DOCUMENT SEGMENT Start Marker
Per my previous comment "There are quite a few problems with how the
HTML appears in any given browser, let me know how far I should break
the problems down.  I don't want to write a bunch of issues and have
them considered duplicates."

Use this defect for the original reported problem, the OOo changes the
default font and spacing, and this has not been fixed.

>looks fine on an internal 644m13
Which output version?  OOo can generate six different types of HTML. 
Does it work for all six versions?  Is this fixed on a released build?

>Spacing: cannot be "fixed".
MS Word seems to handle it fine.  I fixed it manually by removing
<DD><P ALIGN=JUSTIFY> and replacing it with <BR>.  This allowed me to
remove the extra <FONT> tags, since all the names were now one inline
element.

>...it does not make sense in HTML to have page numbers...They just
consider a frame and a field and export it the best they can...

This is not the issue.  The number added to the bottom of the HTML was
never in the original document, and isn't a page number in any case. 
It's and undocumented tag used by OOo.

>The table of 7E-1: this table is not right aligned...

The problem is that the HTML has it aligned to the right: <DIV
ALIGN=RIGHT> instead of to the left as in the original document.

>Conclusion: if you intend to export a document from a word processor
to HTML, you should use a layout compatible with HTML from the beginning.

A nice thought, but there are quite a few documents written before
HTML conversion became possible, or even an idea.  Given that there
are other conversion programs that handle these stumbling blocks, it
would seem the better solution would be to fix the program, rather
then manually reformating thousands of large documents.

I will be writing defects for each item mentioned.  I will also
indicate the offending HTML and submit proposed changes (but not for
all six HTML outputs).  This defect should remain to handle the font
problems.
Comment 16 Unknown 2003-05-16 19:07:37 UTC
D*mn, forgot to reopen.
Comment 17 Unknown 2003-05-19 04:50:38 UTC
I have written defects 14600, 14601, 14602, and 14603 to deal with
additional issues that have been brought up in this defect.
Comment 18 eric.savary 2003-05-19 13:09:31 UTC
The font problem does not happen in OOo 1.1 beta2.
Comment 19 eric.savary 2003-05-19 13:09:49 UTC
closed
DOCUMENT SEGMENT End Marker
EXERCISE DATA Start Marker
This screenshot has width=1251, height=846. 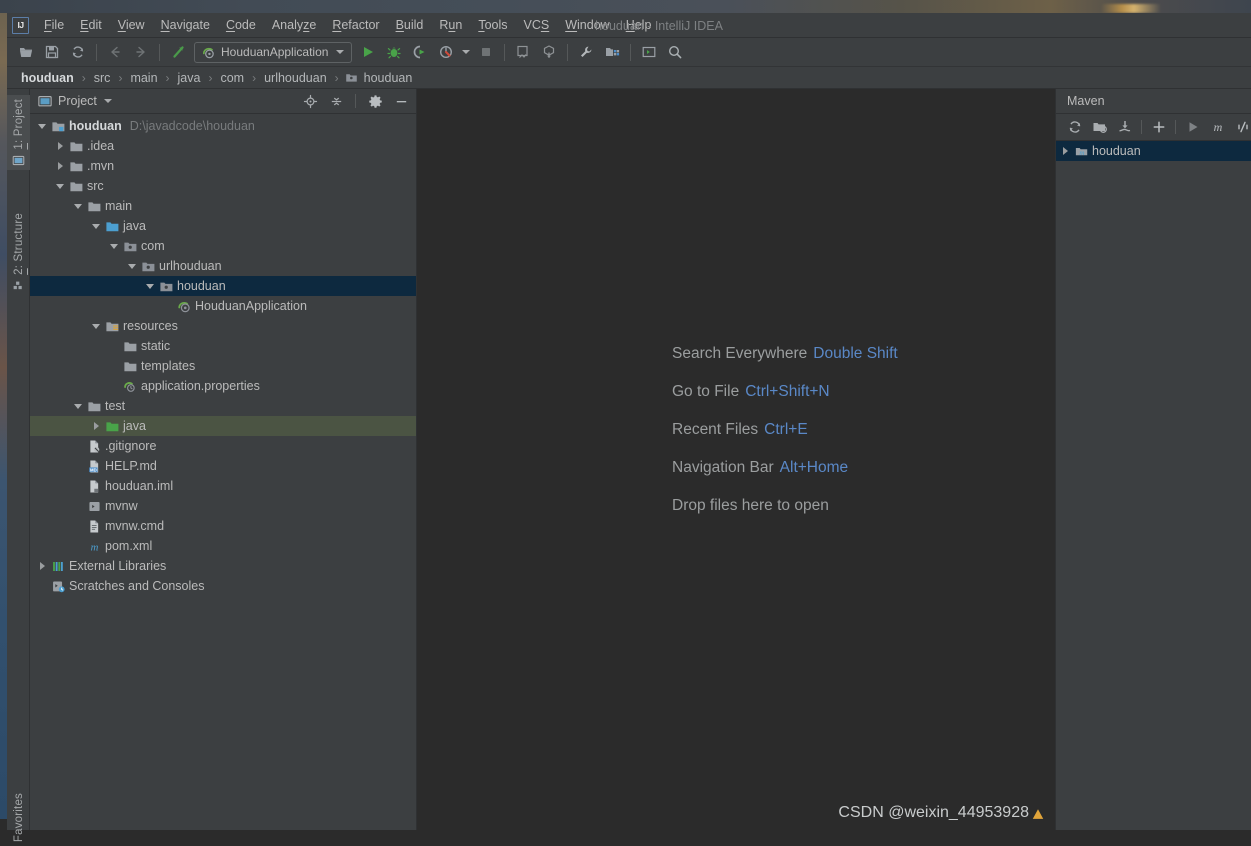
EXERCISE DATA End Marker
EXERCISE DETAILS: For each statement below, decide whether the bug thread on HTML export agrees with it, answering yes or no and quoting the thread's deciding words. 1. The commenter fixed the spacing by hand by swapping <DD><P ALIGN=JUSTIFY> for <BR>. 2. In the HTML, the table of 7E-1 is aligned to the left, as in the original document. 3. The font problem still occurs in OOo 1.1 beta2.

SOLVED EXERCISE:
1. Yes: "I fixed it manually by removing <DD><P ALIGN=JUSTIFY> and replacing it with <BR>."
2. No: "The problem is that the HTML has it aligned to the right: <DIV ALIGN=RIGHT> instead of to the left as in the original document."
3. No: "The font problem does not happen in OOo 1.1 beta2."